Feeling stressed about budgeting, finances, and the perpetual talk surrounding inflation and an upcoming recession is not novel. Financial stress—including the mental health impact of managing a tight budget amid an uncertain economic climate—is experienced by the vast majority of Americans, although the coping responses and priorities differ based on generation, a new survey finds.
In a financial wellness survey released Monday conducted by Robinhood, a financial services company that surveyed 2,200 Americans in August aged 18 to 57, 84% reported feeling stressed about money. High-income earners report being financially stressed (80%) only marginally less than low-income Americans (85%). These feelings can worsen as the holidays approach, which is a major financial burden for over a third of Americans compared to other times of year. Younger generations in particular fear for their future.
The financial stress centered around planning for the future arises in almost half of Gen Z (45%) and millennials (41%), and buying a house and car independently financially stress out almost half of Gen Z in particular. Over a third of both Gen Z and millennials report not contributing to their 401K due to the economic climate, and nearly one-third of millennials say they have a drink in response to this stress.
Still, people have largely taken action to combat these feelings directly. Almost half of those surveyed from all generations have created or edited a budget to combat their overwhelm—and 81% all those surveyed report eating out less to manage inflation.
It’s common to spend on happiness
Despite the almost universal feelings of financial stress, almost half of Americans are not letting one spending influencer go by the wayside: their happiness.
Forty-nine percent of Americans frequently or sometimes get into financial trouble by spending on their happiness, with those finding the most joy from spending on shopping or hobbies. Spending to improve happiness resonates across generations, although it’s more common for Gen Z (64%) and millennials (68%) than Gen X (57%).
Spending on so-called happiness should not be something we eliminate altogether, says Amanda Clayman, a psychotherapist specializing in financial therapy, in Robinhood’s press release. Incorporating the things you love, and even the hobby that may help you cope with that financial stress, into your budget is a way to control the spending, she says. Not treating yourself to the potentially small expense that may improve your overall happiness and well-being in the long run is not the answer, Dr. Dennis P. Stolle, the senior director of applied psychology at the American Psychological Association, told Fortune.
Set behavioral goals
And instead of coping in potentially harmful ways to drown the stress, take action by managing your budget and improving your financial literacy. Feeling the uncertain stress about money is common, and ways to combat it can start with setting “behavioral goals,” Clayman says in the release, including challenging yourself to read about personal finance routinely in your week or starting to invest small amounts of money at a time as a way to take control of your situation.

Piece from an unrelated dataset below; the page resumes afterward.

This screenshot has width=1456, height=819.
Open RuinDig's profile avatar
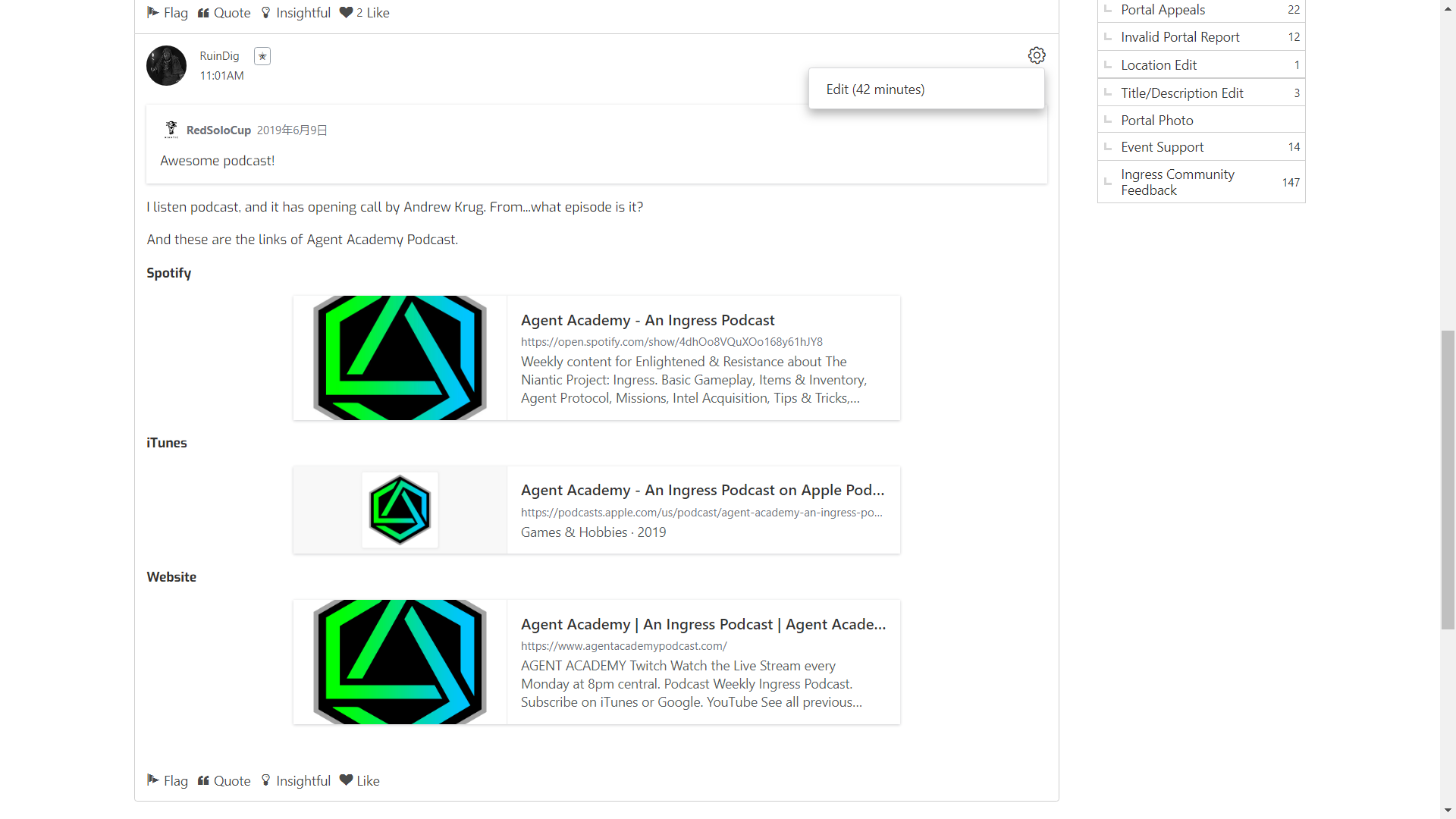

Leaning on a trusted individual can also help build that confidence, she says. The survey reveals that people would feel comfortable seeking help: 64% of millennials say they would go to a financial therapist if they had the means.
“Some of us react to situations by rebelling and refusing to acknowledge restraints, perhaps by spending beyond our means, but others use constraints as an impetus to act,” Clayman says in the release.
Acknowledging your feelings is the first step, which can help turn fear into action, knowing that you’re accompanied by countless others who have similar stressors.